Recorded information:
● ● ● ●

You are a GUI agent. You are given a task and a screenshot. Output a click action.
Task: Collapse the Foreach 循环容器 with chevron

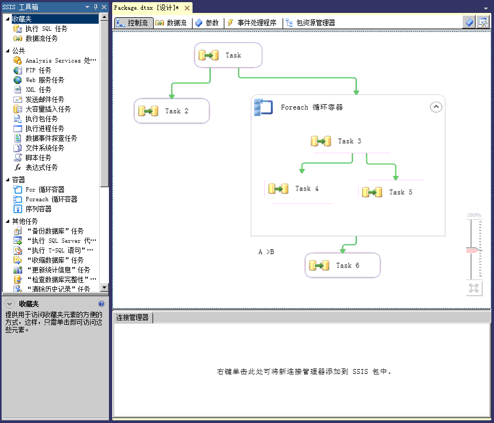[436, 107]
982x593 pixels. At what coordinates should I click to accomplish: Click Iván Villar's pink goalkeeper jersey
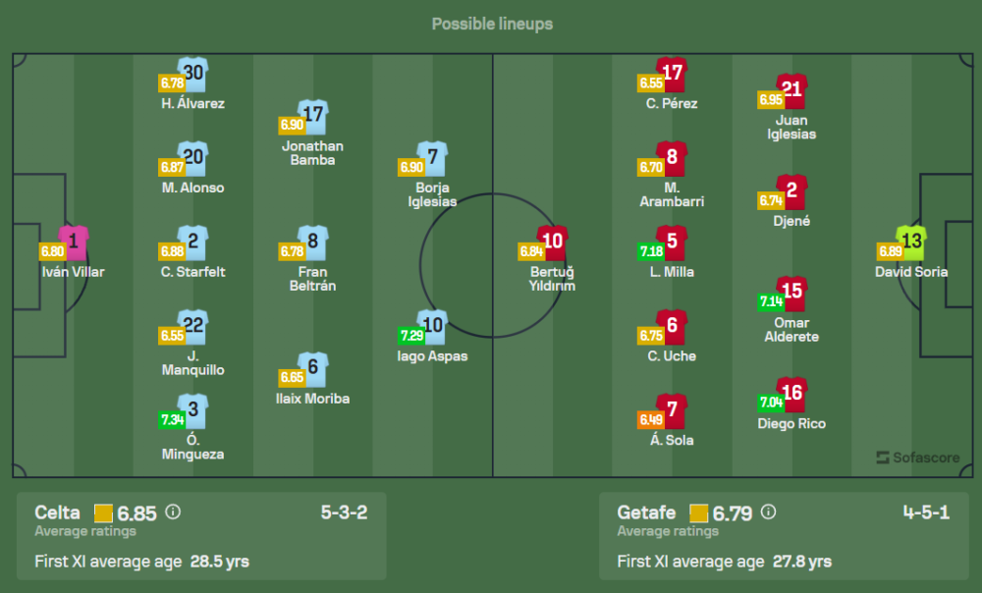point(74,242)
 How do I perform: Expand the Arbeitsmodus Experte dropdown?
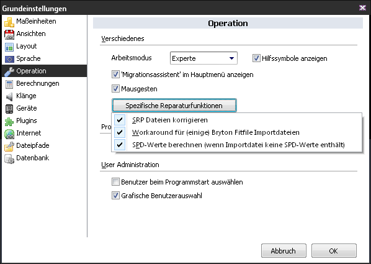203,58
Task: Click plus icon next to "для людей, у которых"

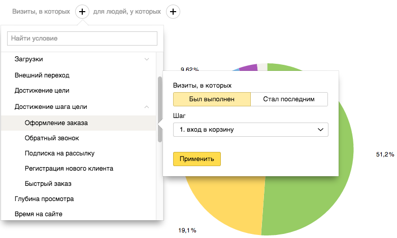Action: coord(173,11)
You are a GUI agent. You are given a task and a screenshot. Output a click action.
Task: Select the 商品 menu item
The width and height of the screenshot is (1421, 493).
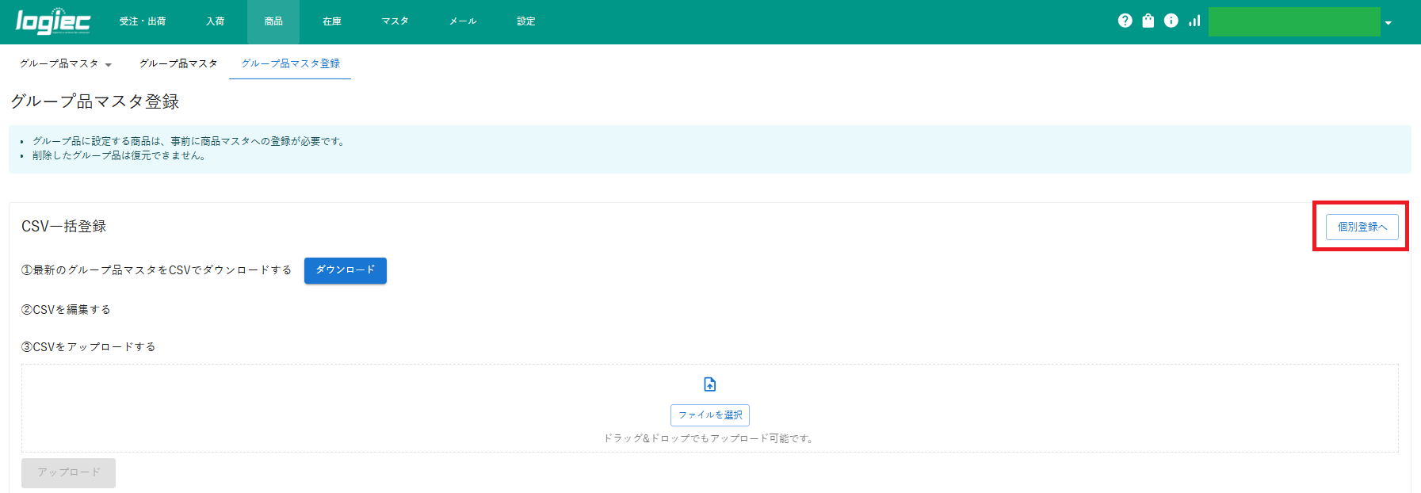coord(273,21)
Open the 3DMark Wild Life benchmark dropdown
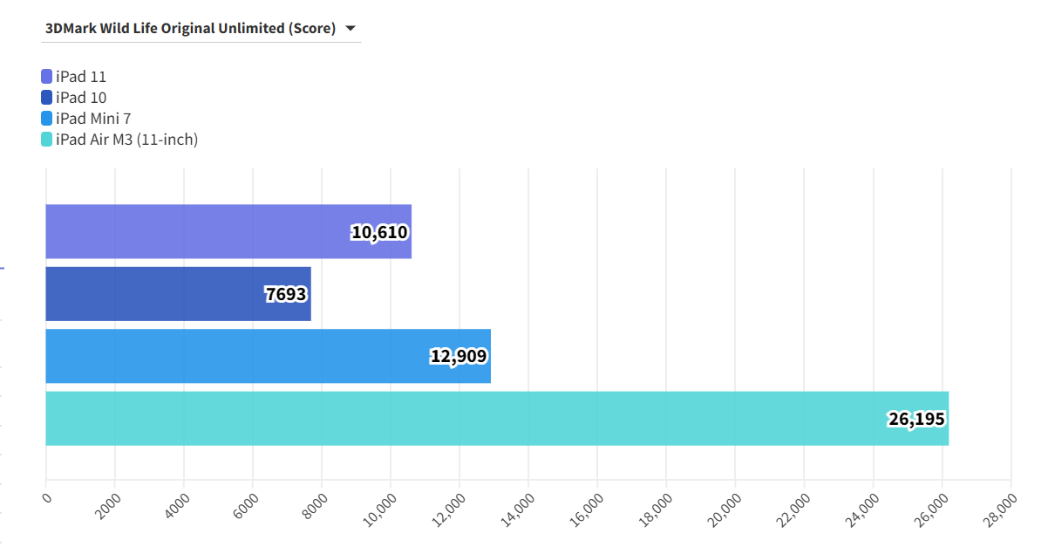This screenshot has width=1055, height=547. (x=190, y=28)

● ● ● ●

Omitting all pictures, restate word for word the lines from the one containing "The width and" through the last line of the data.

Result of this exercise:
The width and height of the screenshot is (1421, 493).
coord(273,21)
Open the 3DMark Wild Life benchmark dropdown
This screenshot has width=1055, height=547. (x=190, y=28)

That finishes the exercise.